De Montargis à Beaune-la-Rolande

Tout commence par un souvenir raconté à ses deux filles par le père de Cloé Korman (qui fut l’un des avocats des parties civiles dans le procès de Klaus Barbie), selon lequel ses parents, réfugiés en Sussie, eurent pour projet (inabouti) d’adopter leurs trois nièces pour les sauver. Des décennies plus tard, la sœur de l’autrice, Esther Korman, retrouve Madeleine Kaminsky, dont les grandes sœurs furent les compagnes et les témoins des derniers mois des petites Korman déportées. Cloé Korman part alors sur les traces de ses petites-cousines et à la rencontre de ces survivantes. Son enquête commence à Montargis, dans le Loiret, où vivaient les deux familles, juives et originaires de Pologne, commerçantes de profession et aux fortunes inégales.

À la suite de la déportation de leurs parents en 1942, les Korman n’ont plus aucun lien avec eux ; les Kaminsky, elles, peuvent encore correspondre avec leur père, qui est interné dans un camp de travailleurs étrangers dans la Creuse. C’est sa survie qui permettra celle de ses filles. Cloé Korman nous emmène ensuite au camp de Beaune-la-Rolande, où les enfants sont recluses pendant six mois. Elle fait revivre par l’écriture le décor sinistre de leur enfermement, illuminé toutefois par la présence lumineuse de certaines codétenues : la médecin psychiatre et « amie des juifs » Adélaïde Hautval et l’autrice pour enfants Jeanne Montefiore.

Leur séjour est marqué par l’ennui et, surtout, par le triste spectacle des déportations successives d’enfants, le plus souvent déjà séparés de leurs parents et accompagnés d’adultes qu’ils ne connaissent pas pour faire croire que les familles partent ensemble. Cloé Korman s’efforce d’imaginer leur quotidien : « aucun de ceux qui sont conduits là-bas [dans les camps] ne porta par avance l’empreinte de sa mort — seuls les bourreaux les regardent ainsi. Si on veut se soustraire à ce regard, il faut essayer de garder en respect ce que l’on sait de la fin. Il faut essayer de donner à chaque journée des dimensions semblables si l’on veut laisser ces petites filles dans leur âge, dans l’aura de leur duvet d’enfants, et ne pas en faire des cadavres debout. »

Des foyers à l’UGIF à la libération ou à la mort

En décembre 1942, les six filles sont libérées du camp, la police française prenant toutefois le soin de signaler leur existence aux autorités allemandes.
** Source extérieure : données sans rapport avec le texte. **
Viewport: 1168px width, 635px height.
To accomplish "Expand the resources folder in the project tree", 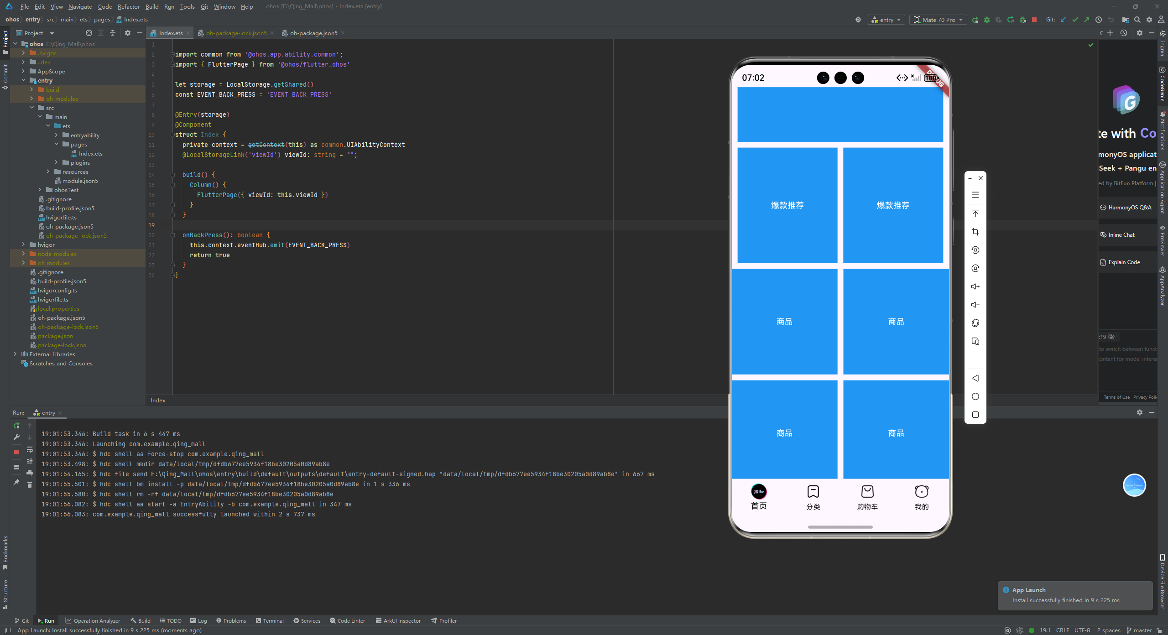I will click(48, 172).
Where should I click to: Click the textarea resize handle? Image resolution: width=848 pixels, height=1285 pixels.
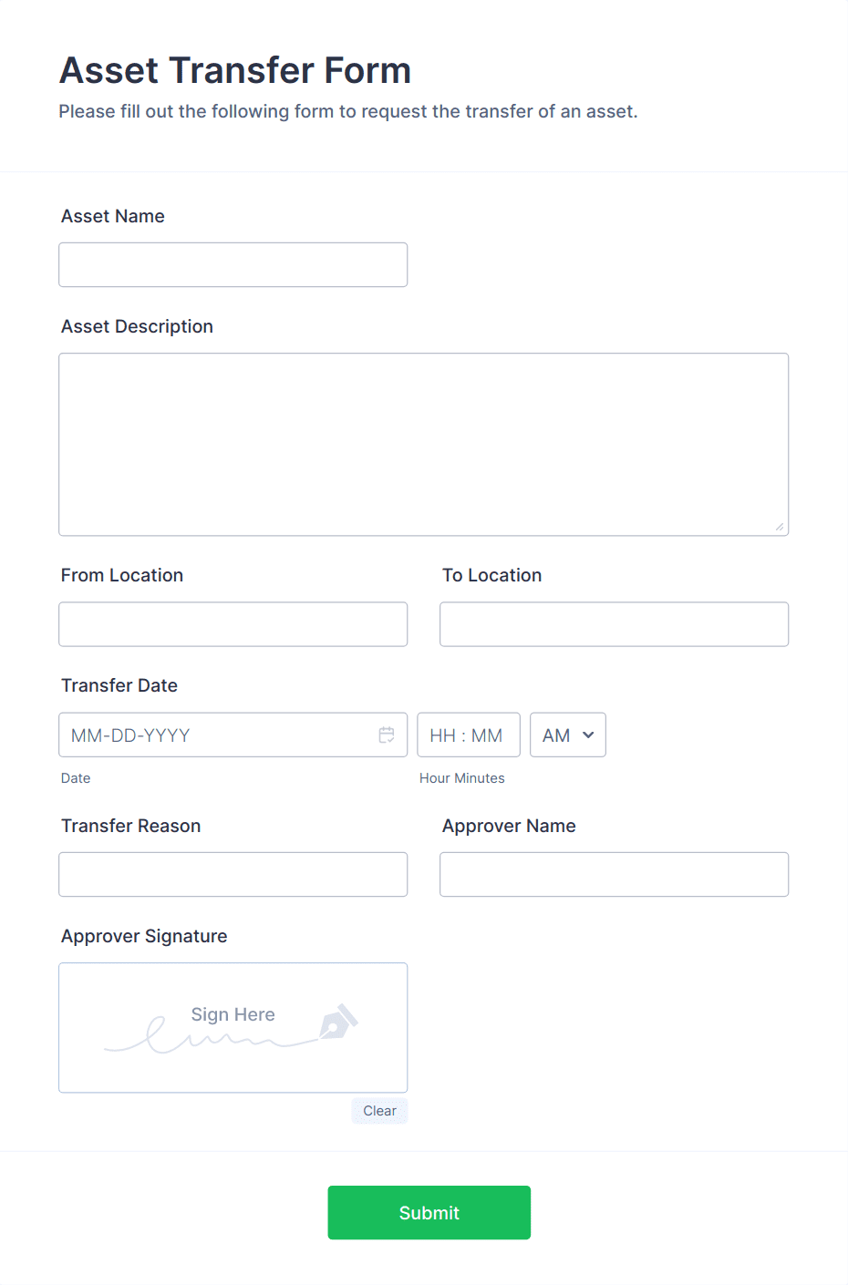click(781, 527)
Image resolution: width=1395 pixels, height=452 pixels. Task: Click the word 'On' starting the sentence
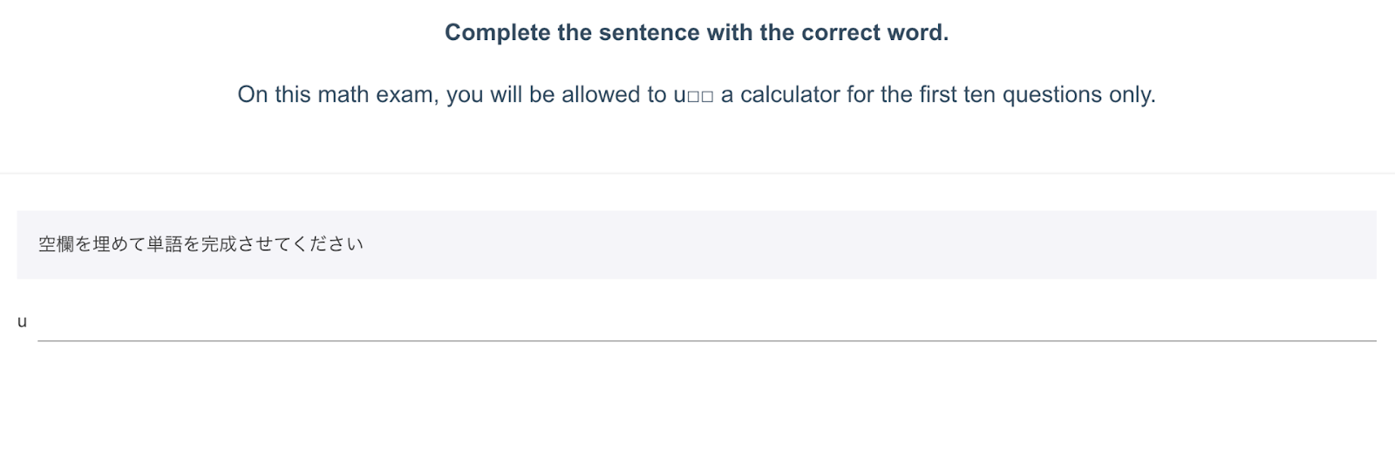[x=253, y=95]
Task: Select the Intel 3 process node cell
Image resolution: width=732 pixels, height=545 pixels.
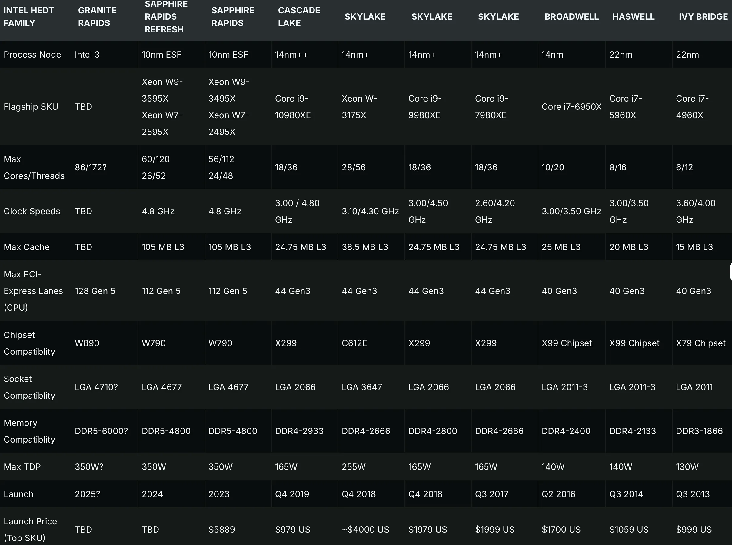Action: pos(87,54)

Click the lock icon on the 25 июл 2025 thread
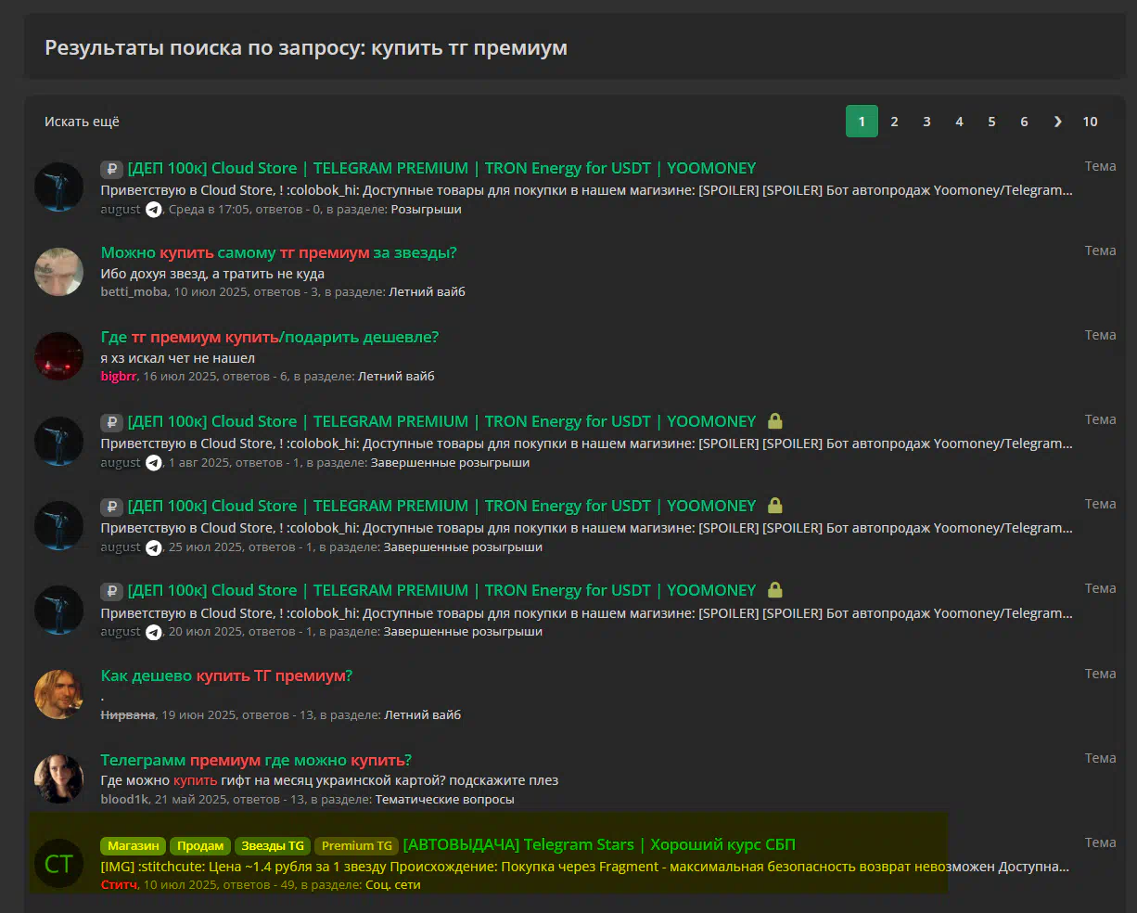pyautogui.click(x=775, y=506)
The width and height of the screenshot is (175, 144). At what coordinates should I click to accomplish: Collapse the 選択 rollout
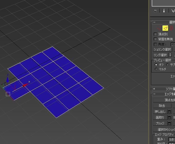(154, 22)
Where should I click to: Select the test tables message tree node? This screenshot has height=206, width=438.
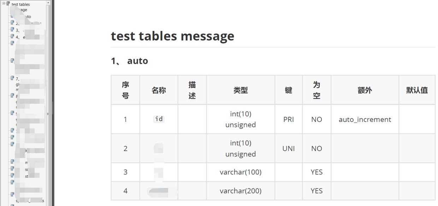(x=21, y=7)
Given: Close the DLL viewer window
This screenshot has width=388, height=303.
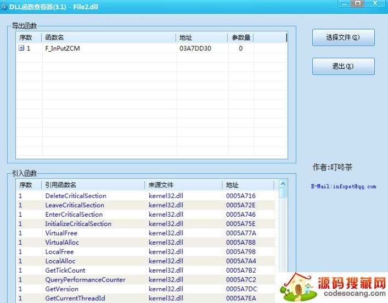Looking at the screenshot, I should (375, 3).
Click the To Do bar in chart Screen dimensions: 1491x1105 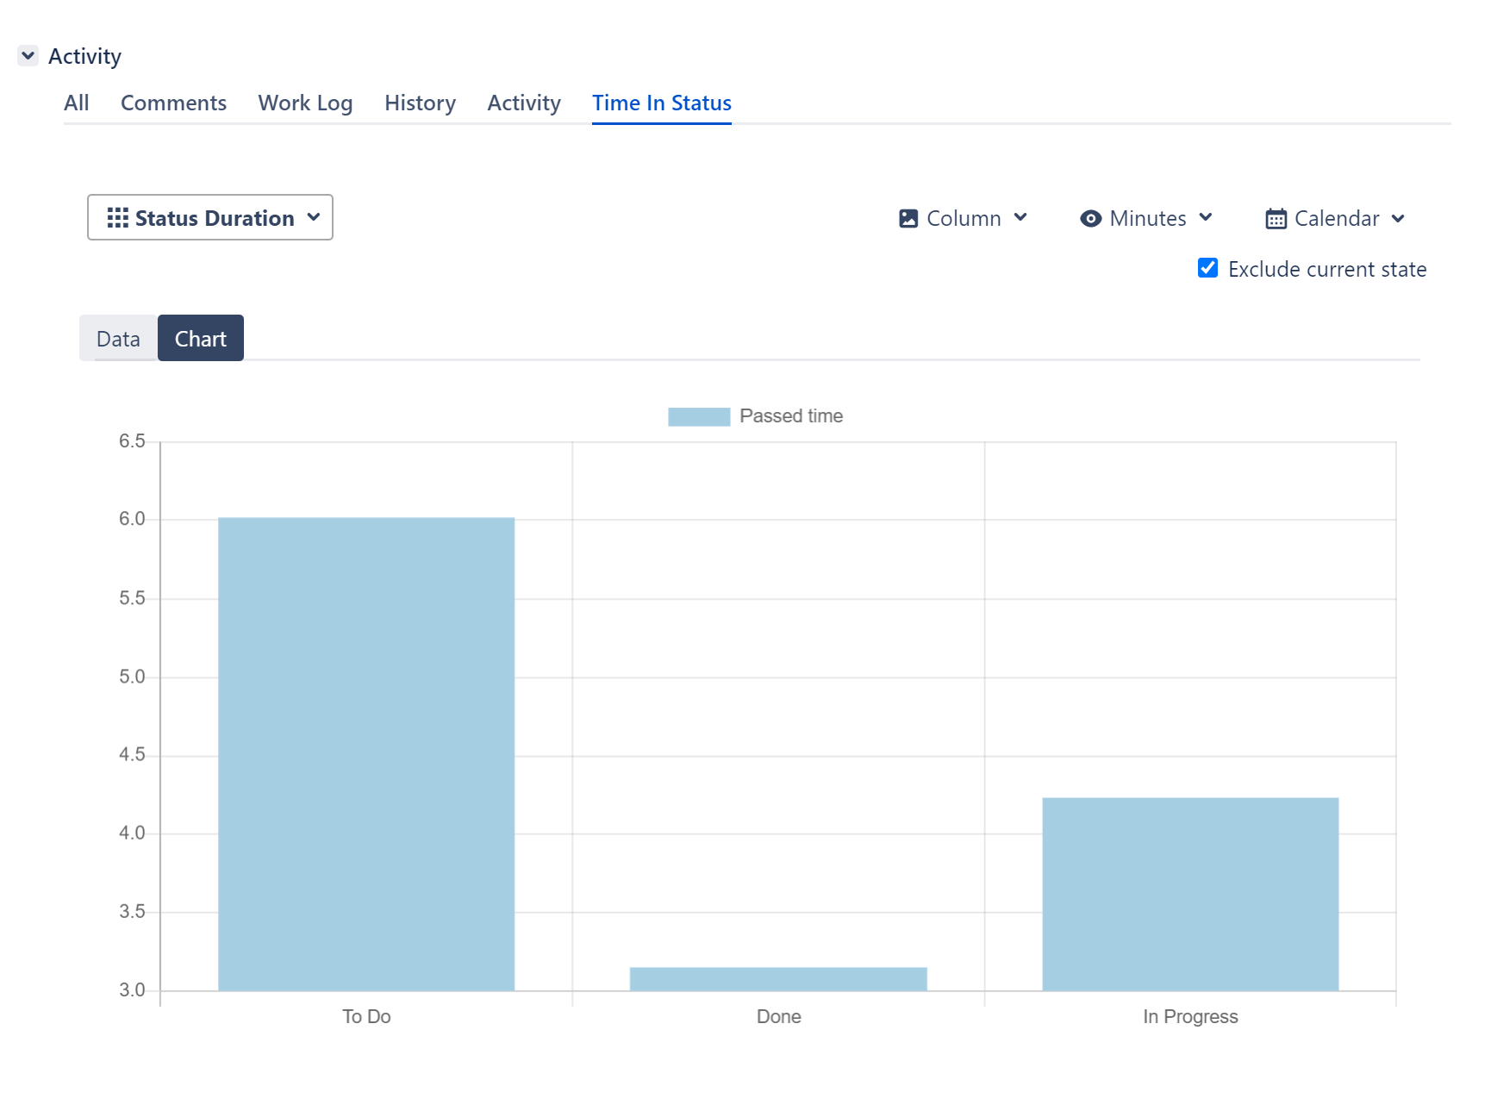[366, 754]
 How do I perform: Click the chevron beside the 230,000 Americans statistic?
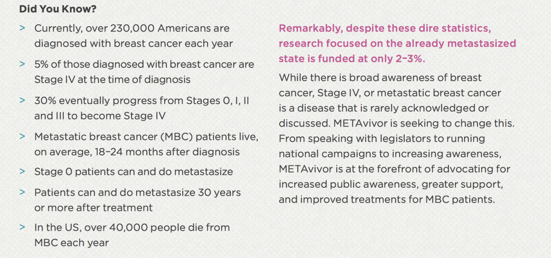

Commence alors le début de la fin de leur histoire au sein des centres parisiens gérés par l’Union générale des Israélites de France (UGIF), qui accueillent des enfants juifs, le plus souvent déjà orphelins. Ces centres sont souvent d’anciens lieux de vie des juifs français et le sont parfois redevenus après la Seconde Guerre mondiale. Cloé Korman se fonde en particulier sur les souvenirs d’Andrée, l’une des trois filles Kaminsky, ainsi que sur la maigre correspondance de Mireille Korman, pour raconter la vie dans ces centres — qu’Andrée aura la chance de fuir grâce à son père.

Au début de l’été 1943, les « presque sœurs » sont séparées définitivement. Les filles Kaminsky arrivent à s’évader après plusieurs tentatives et à rejoindre leur père. Les Korman n’ont pas cette chance et sont victimes des dernières déportations menées avec acharnement par le nazi Alois Brunner, dans les centres de l’UGIF, alors que la libération de Paris semble imminente.

Dès les premières pages, le lecteur est saisi par le récit poignant de Cloé Korman, à l’écriture sobre et adaptée. Tout au long du roman, elle fait part de ses hypothèses et questionnements sur ces destins parallèles, n’hésitant pas à s’interroger sur ce qu’auraient pu être ses propres réactions de jeune mère face à de tels événements. Les Presque Sœurs rend un hommage sensible à ces disparues tout comme à la force de vivre des rescapées, à l’image d’Andrée.